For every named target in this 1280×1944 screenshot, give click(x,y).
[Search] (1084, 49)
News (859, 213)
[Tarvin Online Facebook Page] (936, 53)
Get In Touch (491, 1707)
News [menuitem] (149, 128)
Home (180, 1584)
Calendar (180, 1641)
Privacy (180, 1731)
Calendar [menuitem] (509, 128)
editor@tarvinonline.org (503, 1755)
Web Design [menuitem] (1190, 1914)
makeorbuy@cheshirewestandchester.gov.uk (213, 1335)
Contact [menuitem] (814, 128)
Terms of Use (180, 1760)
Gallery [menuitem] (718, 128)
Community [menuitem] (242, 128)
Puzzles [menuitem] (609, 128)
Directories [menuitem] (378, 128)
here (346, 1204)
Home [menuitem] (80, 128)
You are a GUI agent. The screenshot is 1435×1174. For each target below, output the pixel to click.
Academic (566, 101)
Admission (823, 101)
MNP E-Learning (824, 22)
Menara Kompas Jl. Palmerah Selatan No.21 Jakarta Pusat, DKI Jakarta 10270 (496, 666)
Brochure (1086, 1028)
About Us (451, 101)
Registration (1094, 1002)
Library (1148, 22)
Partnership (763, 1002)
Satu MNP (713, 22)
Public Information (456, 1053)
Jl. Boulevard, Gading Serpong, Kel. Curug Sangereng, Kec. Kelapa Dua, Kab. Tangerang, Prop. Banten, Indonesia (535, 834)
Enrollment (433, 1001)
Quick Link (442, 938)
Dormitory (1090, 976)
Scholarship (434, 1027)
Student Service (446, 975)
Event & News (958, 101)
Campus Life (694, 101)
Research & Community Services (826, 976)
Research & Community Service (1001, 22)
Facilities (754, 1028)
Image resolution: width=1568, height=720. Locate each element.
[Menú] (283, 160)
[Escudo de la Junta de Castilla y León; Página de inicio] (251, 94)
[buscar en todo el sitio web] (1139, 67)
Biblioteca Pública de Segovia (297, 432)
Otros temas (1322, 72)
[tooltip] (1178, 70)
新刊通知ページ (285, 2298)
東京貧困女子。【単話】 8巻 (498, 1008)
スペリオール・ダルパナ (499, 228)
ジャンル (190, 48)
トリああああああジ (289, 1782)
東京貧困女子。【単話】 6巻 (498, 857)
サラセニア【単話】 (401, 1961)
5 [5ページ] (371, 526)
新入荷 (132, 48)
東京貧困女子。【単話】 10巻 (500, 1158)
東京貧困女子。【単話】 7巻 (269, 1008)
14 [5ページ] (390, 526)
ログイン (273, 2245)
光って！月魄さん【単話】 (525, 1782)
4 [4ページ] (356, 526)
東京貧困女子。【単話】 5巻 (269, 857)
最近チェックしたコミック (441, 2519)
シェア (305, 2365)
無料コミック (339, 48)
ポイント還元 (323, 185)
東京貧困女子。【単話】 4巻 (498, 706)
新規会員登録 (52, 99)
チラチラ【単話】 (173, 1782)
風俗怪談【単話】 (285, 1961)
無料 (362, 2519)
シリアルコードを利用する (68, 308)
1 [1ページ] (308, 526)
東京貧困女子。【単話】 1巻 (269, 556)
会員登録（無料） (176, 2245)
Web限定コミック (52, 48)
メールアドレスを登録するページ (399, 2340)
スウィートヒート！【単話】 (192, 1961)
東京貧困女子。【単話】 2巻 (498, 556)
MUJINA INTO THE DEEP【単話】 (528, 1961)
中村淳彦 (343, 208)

Brief: Write out all the records again, substituting "Events" for every "Calendar" and leaving everything else unchanged.

Full output:
For every named target in this 1280×1944 screenshot, give click(x,y).
[Search] (1084, 49)
News (859, 213)
[Tarvin Online Facebook Page] (936, 53)
Get In Touch (491, 1707)
News [menuitem] (149, 128)
Home (180, 1584)
Events (180, 1641)
Privacy (180, 1731)
Events [menuitem] (509, 128)
editor@tarvinonline.org (503, 1755)
Web Design [menuitem] (1190, 1914)
makeorbuy@cheshirewestandchester.gov.uk (213, 1335)
Contact [menuitem] (814, 128)
Terms of Use (180, 1760)
Gallery [menuitem] (718, 128)
Community [menuitem] (242, 128)
Puzzles [menuitem] (609, 128)
Directories [menuitem] (378, 128)
here (346, 1204)
Home [menuitem] (80, 128)
You are a GUI agent. The screenshot is 1435×1174. For each target below, output the pixel to click.
Academic (566, 101)
Admission (823, 101)
MNP E-Learning (824, 22)
Menara Kompas Jl. Palmerah Selatan No.21 Jakarta Pusat, DKI Jakarta 10270 (496, 666)
Brochure (1086, 1028)
About Us (451, 101)
Registration (1094, 1002)
Library (1148, 22)
Partnership (763, 1002)
Satu MNP (713, 22)
Public Information (456, 1053)
Jl. Boulevard, Gading Serpong, Kel. Curug Sangereng, Kec. Kelapa Dua, Kab. Tangerang, Prop. Banten, Indonesia (535, 834)
Enrollment (433, 1001)
Quick Link (442, 938)
Dormitory (1090, 976)
Scholarship (434, 1027)
Student Service (446, 975)
Event & News (958, 101)
Campus Life (694, 101)
Research & Community Services (826, 976)
Research & Community Service (1001, 22)
Facilities (754, 1028)
Image resolution: width=1568, height=720. Locate each element.
[Menú] (283, 160)
[Escudo de la Junta de Castilla y León; Página de inicio] (251, 94)
[buscar en todo el sitio web] (1139, 67)
Biblioteca Pública de Segovia (297, 432)
Otros temas (1322, 72)
[tooltip] (1178, 70)
新刊通知ページ (285, 2298)
東京貧困女子。【単話】 8巻 (498, 1008)
スペリオール・ダルパナ (499, 228)
ジャンル (190, 48)
トリああああああジ (289, 1782)
東京貧困女子。【単話】 6巻 (498, 857)
サラセニア【単話】 (401, 1961)
5 [5ページ] (371, 526)
新入荷 (132, 48)
東京貧困女子。【単話】 10巻 (500, 1158)
東京貧困女子。【単話】 7巻 (269, 1008)
14 [5ページ] (390, 526)
ログイン (273, 2245)
光って！月魄さん【単話】 (525, 1782)
4 [4ページ] (356, 526)
東京貧困女子。【単話】 5巻 (269, 857)
最近チェックしたコミック (441, 2519)
シェア (305, 2365)
無料コミック (339, 48)
ポイント還元 (323, 185)
東京貧困女子。【単話】 4巻 (498, 706)
新規会員登録 (52, 99)
チラチラ【単話】 (173, 1782)
風俗怪談【単話】 (285, 1961)
無料 (362, 2519)
シリアルコードを利用する (68, 308)
1 [1ページ] (308, 526)
東京貧困女子。【単話】 1巻 (269, 556)
会員登録（無料） (176, 2245)
Web限定コミック (52, 48)
メールアドレスを登録するページ (399, 2340)
スウィートヒート！【単話】 (192, 1961)
東京貧困女子。【単話】 2巻 (498, 556)
MUJINA INTO THE DEEP【単話】 (528, 1961)
中村淳彦 (343, 208)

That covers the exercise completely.